LES ROMANS IDYLLIQUES ET D'AVENTURES
Parallèlement aux romans bretons, au 12ème et au 13ème siècles, se développe en France un genre de romans qui ne doivent rien à la légende arthurienne: ils racontent une histoire d'amour dans un cadre d'aventures extraordinaires. On a voulu les rattacher à l'Orient, que les Croisades venaient de révéler, et aux légendes byzantines. Il est possible qu'ils doivent quelque chose à ce fond; mais il serait aussi simple de supposer que la trame en a été inventée par l'imagination des auteurs français. Le thème est en général le suivant: le héros et l'héroïne, de condition différente, sont élevés ensemble; ils s'aiment; les préjugés et la volonté de leurs parents les séparent; après mille aventures fantastiques, ils finissent par se rejoindre et par être heureux.

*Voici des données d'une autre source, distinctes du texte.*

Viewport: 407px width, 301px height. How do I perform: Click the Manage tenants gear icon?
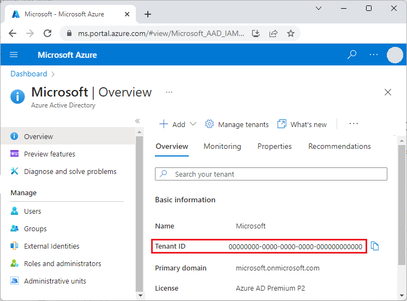[210, 124]
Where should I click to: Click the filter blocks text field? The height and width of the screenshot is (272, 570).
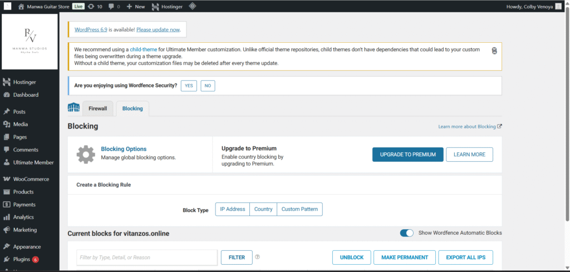[x=147, y=258]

Les principaux romans de cette catégorie publiés au 12ème siècle sont "FLOIRE ET BLANCHEFLEUR"; "L'ESCOUFLE OU GUILLAUME ET AELIS"; "PARLENOPEUS DE BLOIS"; "LA CHATELAINE DE VERGY"; "LE ROMAN DE LA VIOLETTE".
FLOIRE ET BLANCHEFLEUR
C'est l'histoire merveilleuse du chevalier Floire et de la petite Blanchefleur qu'il poursuit à travers le monde, qu'il finit par trouver dans le palais de l'émir de Babylone et qu'il ramène à la cour du roi son père où il l'épouse. La langue de ce roman est raide et archaïque; mais les caractères sont bien tracés et le récit est conduit avec fermeté.
EXTRAITS DE L'OEUVRE
C’est le jour de Pâques fleuries, ainsi que le rapporte l’histoire de nos deux héros, qu’arriva le terme où elles devaient mettre au monde les enfants qu’elles portaient. (…) La païenne eut un garçon et la chrétienne une fille. À leur naissance, les deux enfants reçurent un nom en rapport avec la fête: la chrétienne, d’après Pâques Fleuries, donna à sa fille le nom de Blanchefleur, et le roi celui de Floire à son fils lorsqu’il eut appris ce que signifiait cette fête.

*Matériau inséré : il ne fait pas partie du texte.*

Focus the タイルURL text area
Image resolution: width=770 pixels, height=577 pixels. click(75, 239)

(…)La chrétienne sut élever le garçon à la perfection; elle prenait soin de lui plus encore que de sa propre fille; elle n’aurait su dire lequel des deux elle préférait. Elle les éleva ensemble jusqu’à ce qu’ils eussent deux ans accomplis. À l’exception de l’allaitement, elle ne leur donna jamais séparément à manger ni à boire. Elle les couchait dans un même lit, les nourrissait et les faisait boire tous les deux ensemble.
(…) Les voilà tous deux à l’école, où ils purent se parler tout à leur aise. Chacun des deux progressait si bien grâce à l’autre que c’en était surprenant. Les deux enfants s’aimaient beaucoup, et ils rayonnaient d’une même beauté. Aucun des deux ne pouvait rien faire si l’autre était absent. Aussitôt que Nature leur permit, ils mirent toute leur ardeur à s’aimer: ils apprenaient avec intelligence et s’appliquaient de leur mieux à retenir! Ils lisaient les livres païens où ils entendaient parler d’amour; ce qui leur plaisait particulièrement c’était les ruses d’amour qu’ils y trouvaient. Grâce à ses lectures, ils en arrivèrent très vite à s’entre-aimer d’un amour autre que l’attachement fraternel qui les avait animés jusque-là.